E-cigarette ban in Seattle? Smoke shop owners just say no
Jul 5, 2019, 6:29 AM
(Justin Sullivan/Getty Images)
Smoke shop owners across Seattle are speaking out after Seattle Mayor Jenny Durkan said it’s time for the city to have a “discussion” on banning electronic-cigarettes. She floated the idea on Twitter, after San Francisco became the first city to ban the vaping products, aiming to reduce teen use. Anti-tobacco groups and the American Heart Association praised passage of the e-cigarette bill.
The owner of the Broadway Smoke Shop in Seattle, meanwhile, scoffed when he read Mayor Durkan’s tweet.
“It’s a hypocrisy on the part of the government,” said Harry, who chose not to give his last name. “You can smoke marijuana, you can still smoke cigarettes, and they’re okay? But the electronic cigarettes are not? I don’t think it’s a good idea.”
The Broadway Smoke Shop is one of 5,493 tobacco retailers in Washington. Many sell e-cigarettes, which contain the highly addictive drug, nicotine. Harry said the products make up about 40 percent of his sales.
“Because people are not smoking cigarettes anymore,” Harry said. “And, they consider e-cigarettes are much better, healthier.”
Studying the e-cigarette
The long-term health effects of e-cigarettes are still unknown because they haven’t been studied long enough. The Federal Drug Administration is undergoing a safety review of the products. San Francisco’s law will be in place until the FDA conducts a full-assessment of e-cigs.
The ban came amid a dramatic rise in youth vaping. The Centers for Disease Control and Prevention and the FDA’s National Youth Tobacco Survey shows the percentage of high schoolers reporting current use of e-cigarettes jumped by more than 78 percent between 2017 and 2018. The latest Washington State Healthy Youth Survey found 30 percent of 12th graders using e-cigarettes in 2018.
“Anything with nicotine in it has that potential to bring a person back to the substance,” said Dr. Susan Collins, co-director of the Harm Reduction Research and Treatment Center in Seattle. Collins said that’s dangerous for young people whose brains are not fully developed.
“Getting any drugs into the brain can hijack that development process and also create the potential for lifelong addiction to substances more easily,” Dr. Collins said.
The largest producer of e-cigarettes in the US, Juul Labs, has been accused of marketing directly to teens, using social media to hook youth. The Campaign for Tobacco Free Kids says research shows youth are attracted to Juul’s various flavor options, including mango, chocolate, and cucumber. The company, meanwhile, says it’s taking aggressive action to reduce youth vaping and is advocating for Tobacco 21 legislation. Juul products come with a label, warning nicotine is an addictive chemical.
For adults, however, nicotine is not entirely dangerous, according to Dr. Collins. It doesn’t cause cancer while low doses of nicotine can be useful for adults trying to quit traditional cigarettes. One study from the New England Journal of Medicine found that people using e-cigarettes to quit had an 18 percent success rate.

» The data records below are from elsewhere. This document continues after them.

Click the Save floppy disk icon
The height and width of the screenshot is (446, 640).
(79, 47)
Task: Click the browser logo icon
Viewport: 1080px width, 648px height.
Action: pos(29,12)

“Anyway of delivering nicotine is safer than smoking. The e-cigarettes are inevitably safer, in fact 95 percent safer than smoking.” said Dr. Collins, citing research from Public Health England.
The government in England has launched a campaign to convince UK smokers that vaping is a good way to quit cigarettes. At the same time, emerging research suggests e-cigarettes may still pose health risks. A new study from the University of California, Riverside found even short exposure to e-cigarettes can damage neural stem cells that are critical to brain function.

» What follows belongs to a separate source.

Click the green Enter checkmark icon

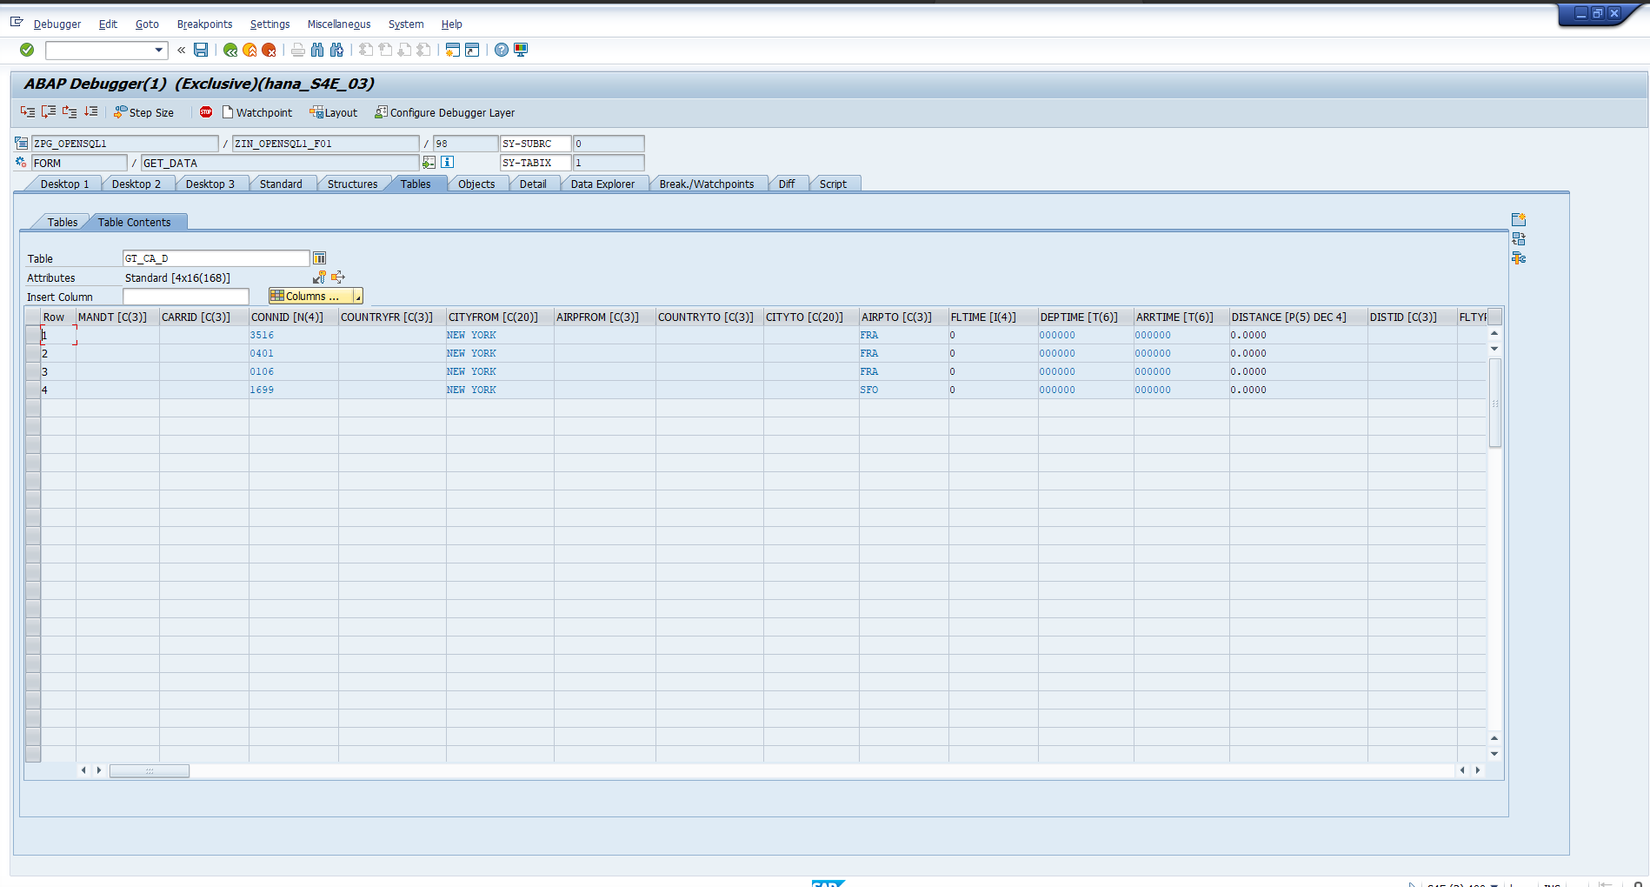point(27,50)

While the medical community agrees that more research is needed, Washington lawmakers don’t want any of the state’s youth vaping. A new state law takes effect next year, raising the age to buy tobacco products and e-cigarettes to 21. Other states are also taking action. In Vermont, there’s a new 92 percent tax on e-cigarettes, while Colorado banned vaping inside most public places.

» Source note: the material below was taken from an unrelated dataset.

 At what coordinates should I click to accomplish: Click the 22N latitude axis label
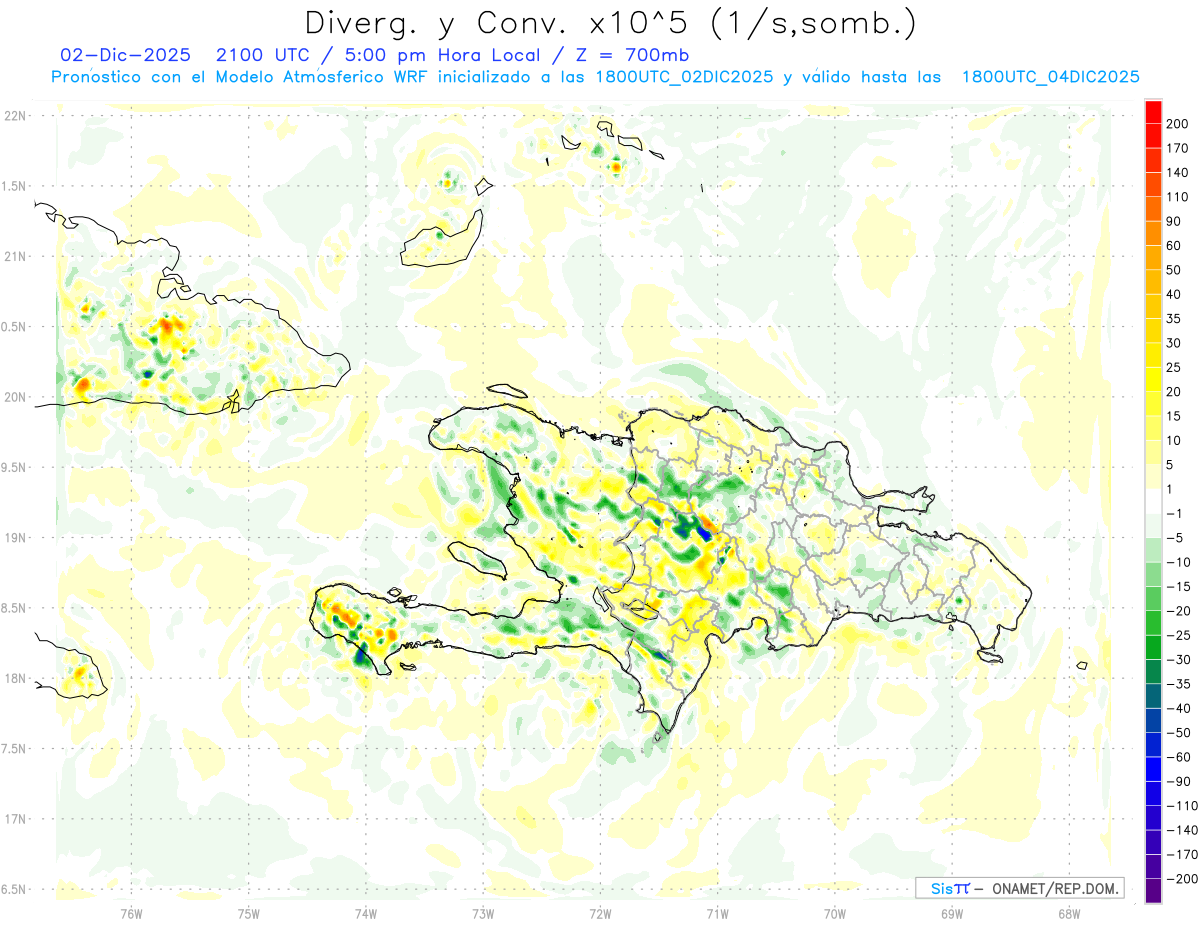(15, 116)
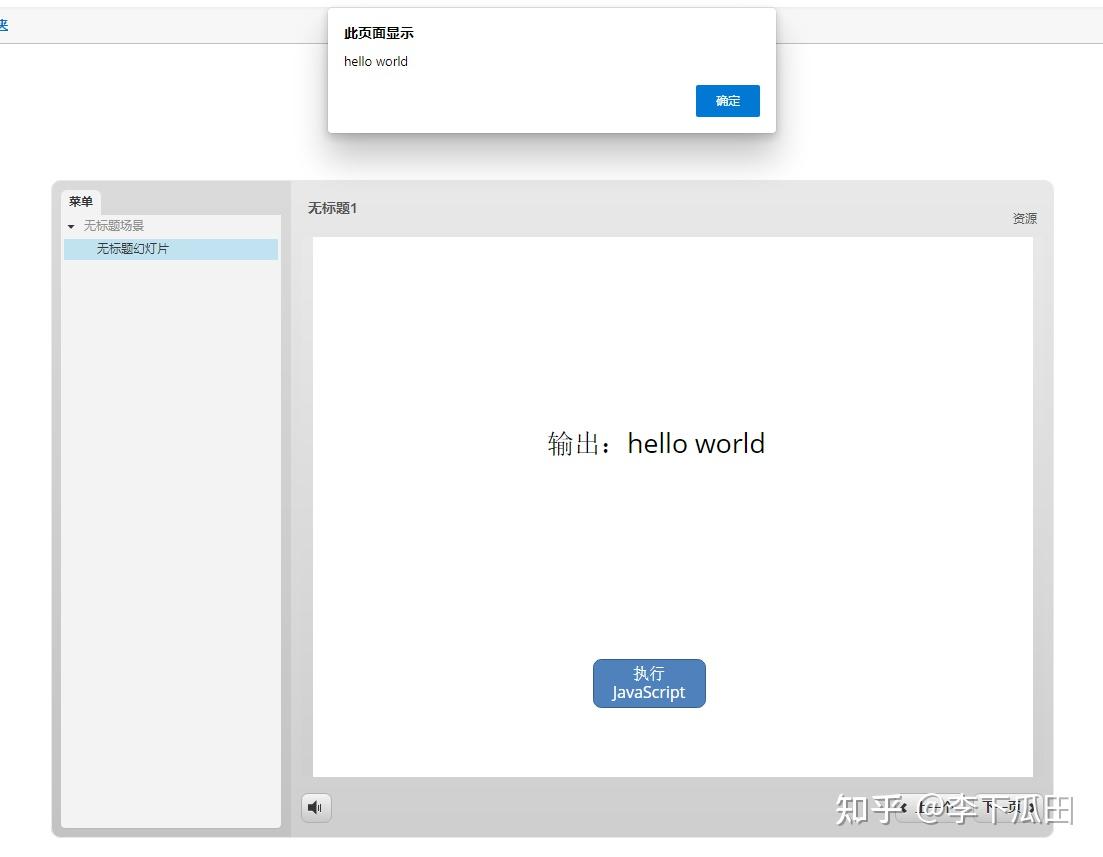Click the left chevron on the previous button
The width and height of the screenshot is (1103, 857).
904,808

Zach McClain owns Future Vapor in Seattle, and said he also wants to keep cigarettes away from young people. But, he thinks banning them altogether will create a black market for the product and drive former adult smokers back to deadly cigarettes.
“It’s always been adults that have been our focus. It’s never been part of our business plan to introduce people to nicotine,” McClain said. “It’s always been about introducing adult smokers to this alternative to smoking.”
If Mayor Durkan really wants to discuss a ban on e-cigarettes, McClain said he’d like to be part of the conversation.